Being online in the early 1990s I saw similar viewpoints promulgated frequently by some DMs, particularly those who still played 1E, or only reluctantly had switched. The majority viewpoint was clearly against them, but I saw lengthy arguments, which clearly were thought-through, about how it was totally righteous to slaughter defenceless women and children.

So whilst I agree that most people who have "evil races" aren't intentionally promulgating some well-considered pro-genocide view, there definitely have been some, including EGG, who absolutely did see it that way. As such it's not surprising that WotC have come out so strongly against this view that they're actually changing how D&D is presented so this view can no longer be attributed to them. They're honestly lucky that some of the stuff EGG said didn't come out nearer the start of 5E, and it still isn't well-known, because the backlash could have been... bad.
As far as I can tell, only a small minority of people support the idea of genocide and infanticide of evil races.

I object to painting everyone who has ever had evil races in their game with the same broad brush, lumping a common game trope in with reprehensible people via vague association. Gygax said some things and quoted a racist so therefore nobody is saying you're a racist if you have evil monsters but ... well you are by proxy agreeing with a racist.

Give me a break. People make all sorts of decisions for their games for all sorts of reason. Just because some people disagree with some of those decisions does not give them the right to lump everyone together. Sometimes a cigar is just a cigar. Sometimes monster in a game is just a monster in a game.
 


HammerMan

Legend
I have run several games where, for realism sake, non-combatants of an otherwise antagonistic faction were present. I've never had a PC decide the best course is to slay them all.

[Stored items]

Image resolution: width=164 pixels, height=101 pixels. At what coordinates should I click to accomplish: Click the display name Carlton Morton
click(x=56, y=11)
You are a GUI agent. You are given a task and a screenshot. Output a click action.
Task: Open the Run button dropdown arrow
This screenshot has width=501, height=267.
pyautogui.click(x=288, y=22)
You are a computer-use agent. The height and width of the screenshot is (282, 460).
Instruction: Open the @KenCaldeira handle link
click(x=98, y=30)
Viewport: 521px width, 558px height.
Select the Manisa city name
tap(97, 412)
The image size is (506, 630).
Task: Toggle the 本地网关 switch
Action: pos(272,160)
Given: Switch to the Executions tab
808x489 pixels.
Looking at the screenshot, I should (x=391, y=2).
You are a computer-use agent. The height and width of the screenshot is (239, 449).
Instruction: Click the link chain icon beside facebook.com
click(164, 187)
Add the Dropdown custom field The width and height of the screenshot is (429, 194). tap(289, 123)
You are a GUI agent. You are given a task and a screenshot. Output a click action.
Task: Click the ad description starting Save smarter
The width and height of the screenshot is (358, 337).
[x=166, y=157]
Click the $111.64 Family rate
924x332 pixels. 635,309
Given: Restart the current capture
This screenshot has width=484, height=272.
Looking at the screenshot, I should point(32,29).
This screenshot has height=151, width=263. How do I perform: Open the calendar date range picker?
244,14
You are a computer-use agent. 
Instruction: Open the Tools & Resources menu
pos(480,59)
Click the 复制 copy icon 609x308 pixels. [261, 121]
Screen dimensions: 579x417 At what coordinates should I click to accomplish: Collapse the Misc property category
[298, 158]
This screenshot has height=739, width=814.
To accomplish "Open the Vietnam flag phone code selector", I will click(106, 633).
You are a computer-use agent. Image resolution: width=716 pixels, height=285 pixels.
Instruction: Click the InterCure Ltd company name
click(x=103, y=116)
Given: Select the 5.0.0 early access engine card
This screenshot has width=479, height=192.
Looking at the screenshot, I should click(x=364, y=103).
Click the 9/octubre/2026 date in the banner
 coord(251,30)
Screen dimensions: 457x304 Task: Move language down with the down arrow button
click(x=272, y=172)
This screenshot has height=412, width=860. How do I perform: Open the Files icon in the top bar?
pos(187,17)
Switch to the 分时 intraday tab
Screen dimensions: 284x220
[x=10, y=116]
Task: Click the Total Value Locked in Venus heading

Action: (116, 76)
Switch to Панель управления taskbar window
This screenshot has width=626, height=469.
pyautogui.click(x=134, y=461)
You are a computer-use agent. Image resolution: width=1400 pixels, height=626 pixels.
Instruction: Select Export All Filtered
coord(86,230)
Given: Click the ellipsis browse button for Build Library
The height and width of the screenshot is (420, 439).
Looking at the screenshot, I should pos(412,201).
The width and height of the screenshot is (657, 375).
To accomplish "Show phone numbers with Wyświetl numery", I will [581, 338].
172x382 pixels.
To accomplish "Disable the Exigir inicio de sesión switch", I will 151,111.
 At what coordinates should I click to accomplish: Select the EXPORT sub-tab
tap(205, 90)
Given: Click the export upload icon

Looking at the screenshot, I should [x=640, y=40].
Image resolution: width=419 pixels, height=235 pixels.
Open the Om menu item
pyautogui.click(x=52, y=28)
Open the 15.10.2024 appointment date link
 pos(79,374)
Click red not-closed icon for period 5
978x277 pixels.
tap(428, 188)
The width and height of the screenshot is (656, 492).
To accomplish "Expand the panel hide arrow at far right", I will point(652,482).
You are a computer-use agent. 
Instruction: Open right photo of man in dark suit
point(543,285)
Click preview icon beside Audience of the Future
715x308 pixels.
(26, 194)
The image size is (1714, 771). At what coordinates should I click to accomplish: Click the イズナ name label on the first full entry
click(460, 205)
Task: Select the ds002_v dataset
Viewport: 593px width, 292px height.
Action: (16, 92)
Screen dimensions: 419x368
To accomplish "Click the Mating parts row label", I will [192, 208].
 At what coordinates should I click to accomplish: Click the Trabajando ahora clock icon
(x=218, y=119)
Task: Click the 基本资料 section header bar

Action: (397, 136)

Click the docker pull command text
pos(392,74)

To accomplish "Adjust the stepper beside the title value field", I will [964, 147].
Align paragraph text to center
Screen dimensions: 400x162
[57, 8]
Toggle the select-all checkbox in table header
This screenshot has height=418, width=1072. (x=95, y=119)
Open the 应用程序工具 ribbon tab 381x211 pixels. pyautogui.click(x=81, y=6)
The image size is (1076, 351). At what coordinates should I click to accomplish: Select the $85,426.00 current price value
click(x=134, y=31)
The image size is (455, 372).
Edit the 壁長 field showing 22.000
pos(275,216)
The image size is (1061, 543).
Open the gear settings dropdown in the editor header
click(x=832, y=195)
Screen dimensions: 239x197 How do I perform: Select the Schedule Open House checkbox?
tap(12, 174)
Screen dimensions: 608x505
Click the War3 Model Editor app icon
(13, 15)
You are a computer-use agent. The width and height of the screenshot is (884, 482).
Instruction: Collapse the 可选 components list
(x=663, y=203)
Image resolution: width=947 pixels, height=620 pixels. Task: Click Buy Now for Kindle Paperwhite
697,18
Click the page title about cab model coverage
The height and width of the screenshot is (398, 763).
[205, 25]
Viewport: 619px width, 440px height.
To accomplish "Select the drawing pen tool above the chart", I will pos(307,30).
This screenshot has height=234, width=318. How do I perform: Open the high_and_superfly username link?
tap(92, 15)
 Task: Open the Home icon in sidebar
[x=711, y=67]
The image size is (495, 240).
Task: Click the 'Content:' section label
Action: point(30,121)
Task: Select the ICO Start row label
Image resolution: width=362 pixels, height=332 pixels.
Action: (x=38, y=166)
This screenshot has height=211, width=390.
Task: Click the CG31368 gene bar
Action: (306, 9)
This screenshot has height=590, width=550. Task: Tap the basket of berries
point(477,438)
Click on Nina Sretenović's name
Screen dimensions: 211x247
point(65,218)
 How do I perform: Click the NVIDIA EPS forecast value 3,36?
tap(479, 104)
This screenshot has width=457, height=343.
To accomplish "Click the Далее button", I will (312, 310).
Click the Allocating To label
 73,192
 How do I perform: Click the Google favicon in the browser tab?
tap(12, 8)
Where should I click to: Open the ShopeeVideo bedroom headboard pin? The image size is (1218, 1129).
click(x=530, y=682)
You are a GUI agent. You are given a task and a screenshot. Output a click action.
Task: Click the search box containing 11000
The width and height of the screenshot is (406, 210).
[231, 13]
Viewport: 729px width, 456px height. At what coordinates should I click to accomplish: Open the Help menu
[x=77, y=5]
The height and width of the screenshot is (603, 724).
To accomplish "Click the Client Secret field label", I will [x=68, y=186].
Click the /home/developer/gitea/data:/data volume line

ASSIGNED TASK 1 = Which abbreviations appear in the forum discussion about evil races in games? List each one once.
ASSIGNED TASK 2 = Could you continue the forum discussion about evil races in games, picking up after its final sentence?

TASK RESULT 1 = 1E, DMs, EGG, WotC, D&D, 5E, PC

TASK RESULT 2 =
yeah, TBH i have never met anyone who killed children in game and talked about it, and I have never seen it come up even as an option... one exception is the Dragons in 3e (and I don't know what made anyone think having wyrmlings be a threat was a good idea)
 

Mannahnin

Scion of Murgen (He/Him)
Gygax as a biological determinist. Like, I think he is quoted somewhere affirming that literally.
He said that in reference to women not being interested in gaming, yes.

Here:
 

Levistus's_Leviathan

5e Freelancer
yeah, TBH i have never met anyone who killed children in game and talked about it, and I have never seen it come up even as an option... one exception is the Dragons in 3e (and I don't know what made anyone think having wyrmlings be a threat was a good idea)
I have. One of the few times that I've actually been able to be a player instead of the Forever DM was with a friend from college and his cousin. His cousin's character was a Chaotic Stupid Dwarven Barbarian Murder Hobo that's first action in the campaign was to (warning: violence against children and women) murder an infant and its young mother. He got mad at the rest of the table for not being on board with that, and the campaign fell apart after that session.

Granted, that's the only time I've seen a player do anything like that in-game, but it was quite horrific, and does prove that there are players (and, presumably, DMs) out there that do stuff like that.